The goal of the dynamic swing model was to create a modeling and simulation tool that could swing the same every time, like a human robot, for any desired swing profile so that parametric changes in club properties could be examined by analyzing the resultant motion changes (speeds and orientations) of the club head at impact. How did I accomplish that? Through a well designed VPD biomechanical swing model. The details of the inverse and forward dynamics modeling techniques are provided in the dynamic swing model development post.
Player profiling studies were used with instrumented clubs to measure and analyze swing profiles across all types of golfers – high swing speeds to low swing speeds, high closure rate swings to low closure rate swings, low handicappers to high handicappers. From these studies, swing profiles were created based on closure rates (how fast or slow the club head was closed during the downswing) and release rates (essentially how fast the swing speed was based on wrist release/hinge angles. From these profiles, characteristic dynamic swing models were created that best approximated these swing profiles. Motion capture studies were performed to ultimately create a forward dynamic swing model for that swing profile. The motion capture data was used in the inverse dynamics process to determine the joint torques/forces; the inverse dynamics outputs were then used as the inputs to the forward dynamics model to predict resultant motions. Was it successful? Correlation coefficients between 0.95 – 0.99 between the measured experimental data and the simulated output joint angular time histories for all model DOF.

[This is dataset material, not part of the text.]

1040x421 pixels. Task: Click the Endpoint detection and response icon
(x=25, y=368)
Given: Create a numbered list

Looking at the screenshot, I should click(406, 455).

Using the desired swing profile, club properties could be parametrically analyzed to see the effect on resultant club head motion. If weight is moved in the clubhead to the rear, what is the resultant change of the club head at impact? Does it loft more and what happens to the swing speed? If weight is moved to the heel of the club, is the club more open or more closed at impact for different swing profiles? How does the weight of the shaft effect the club head orientations at impact for any swing profile? Using the exact same swing, what are the orientation changes in the club head at impact between a 3 wood and 3 iron? Even player effects can be analyzed. If we increase the torque of the torso relative to the hips (increased X-Factor), what happens to the swing speed at impact? All of these scenarios can be run on a computer without any human subject testing necessary. And it can be run all day long. That is the power of forward dynamics modeling.